Your task: Rewrite the entries starting with the line containing "You are a computer-use" and continuing through the line containing "The height and width of the screenshot is (614, 754).", replacing "Switch to" with "Go to" and leaving everything else unchanged. Omit the pictures from your answer.

Extracted data:
────────────────

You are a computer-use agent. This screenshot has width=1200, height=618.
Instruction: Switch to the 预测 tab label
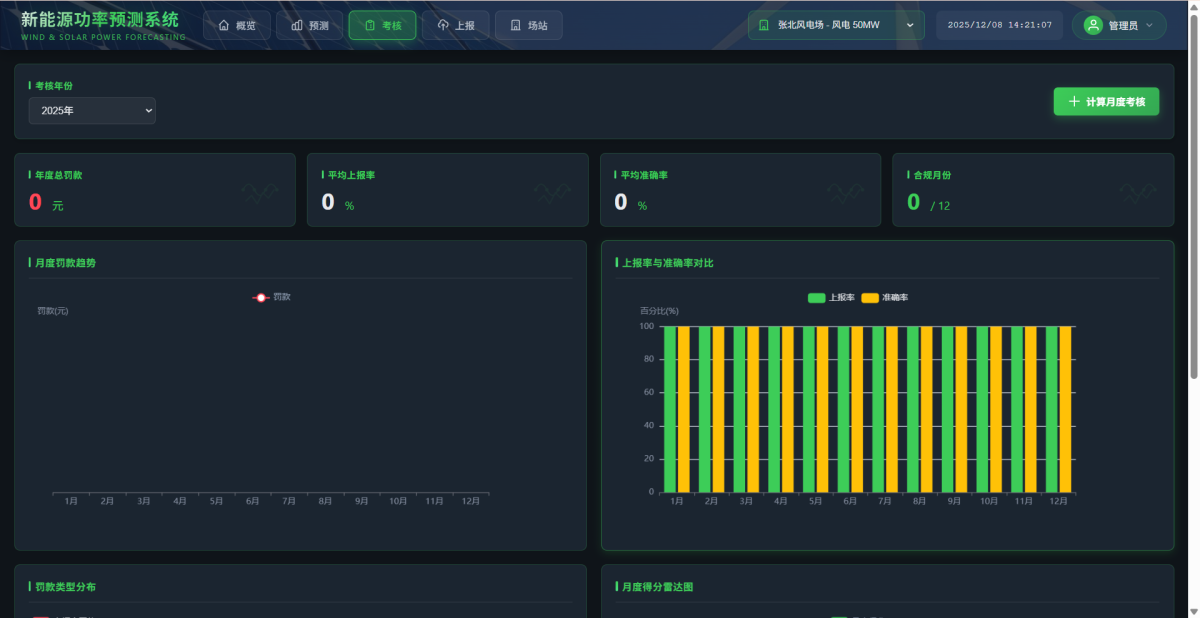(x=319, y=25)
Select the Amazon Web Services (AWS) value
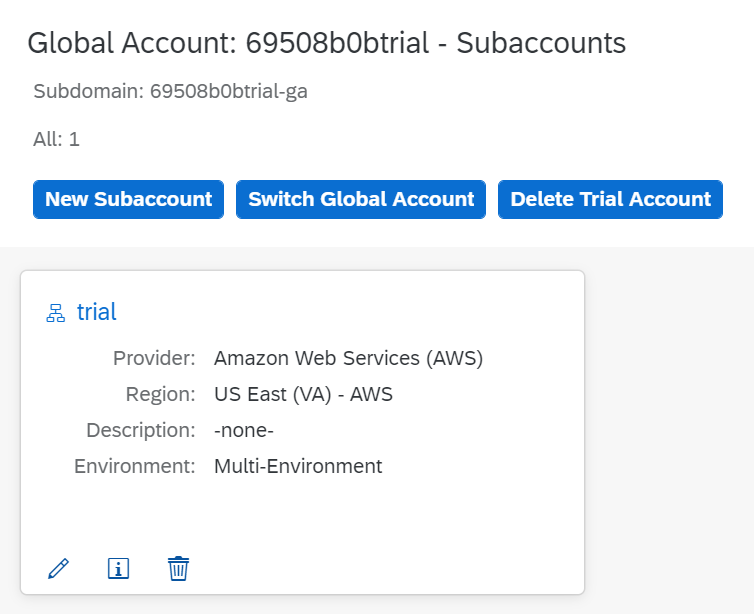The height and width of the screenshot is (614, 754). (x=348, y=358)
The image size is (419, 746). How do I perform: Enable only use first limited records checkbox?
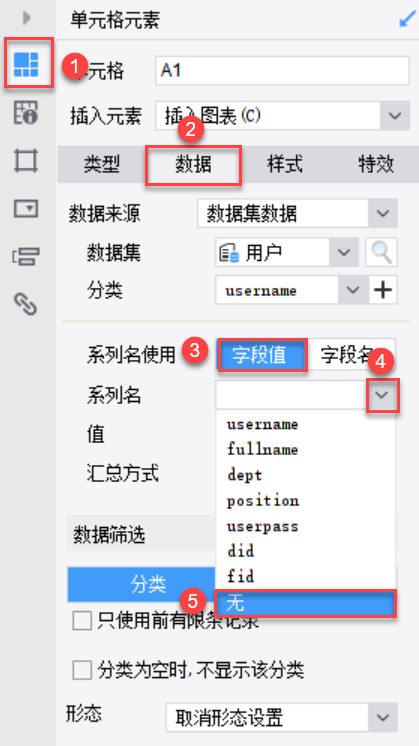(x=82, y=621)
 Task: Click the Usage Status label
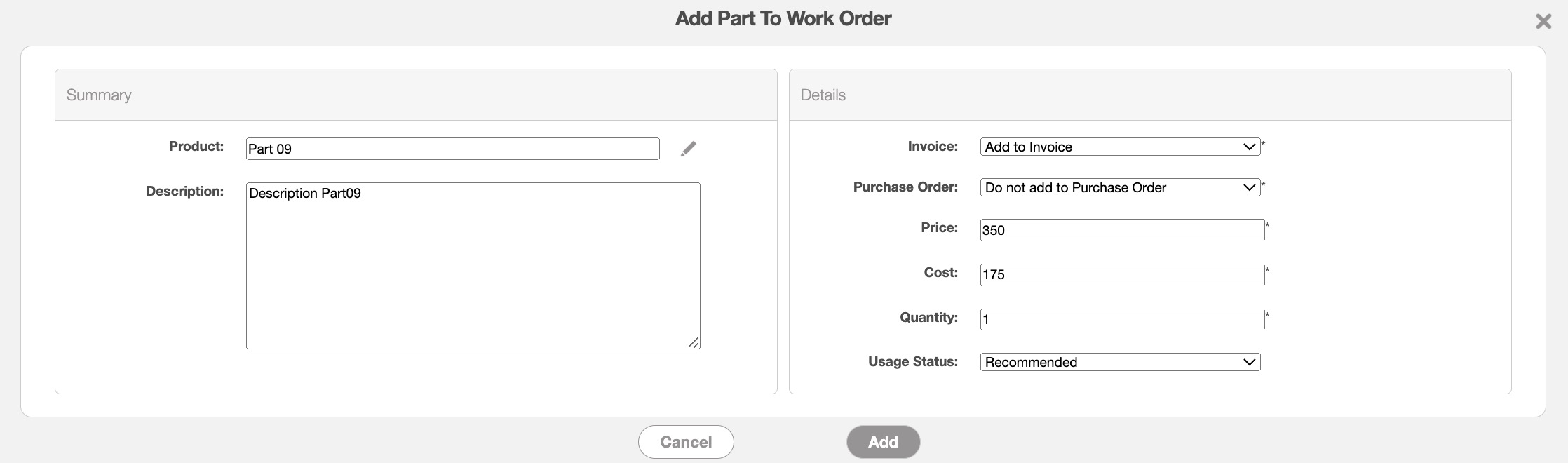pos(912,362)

────────────────

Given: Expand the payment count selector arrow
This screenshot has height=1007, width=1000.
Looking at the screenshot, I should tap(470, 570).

────────────────

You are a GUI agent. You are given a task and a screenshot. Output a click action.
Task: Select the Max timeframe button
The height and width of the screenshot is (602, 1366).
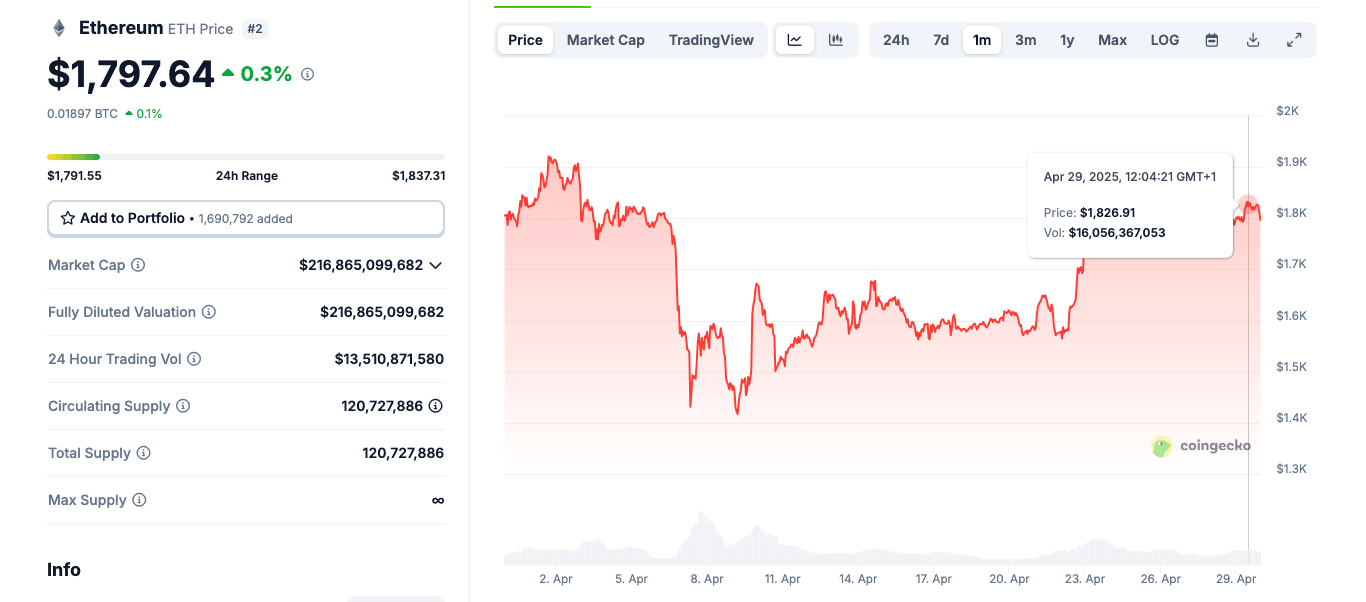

────────────────

Completed task:
You are a computer-use agent. This screenshot has width=1200, height=618.
Instruction: Go to the 预测 tab label
(x=319, y=25)
Select the Amazon Web Services (AWS) value
The height and width of the screenshot is (614, 754). (x=348, y=358)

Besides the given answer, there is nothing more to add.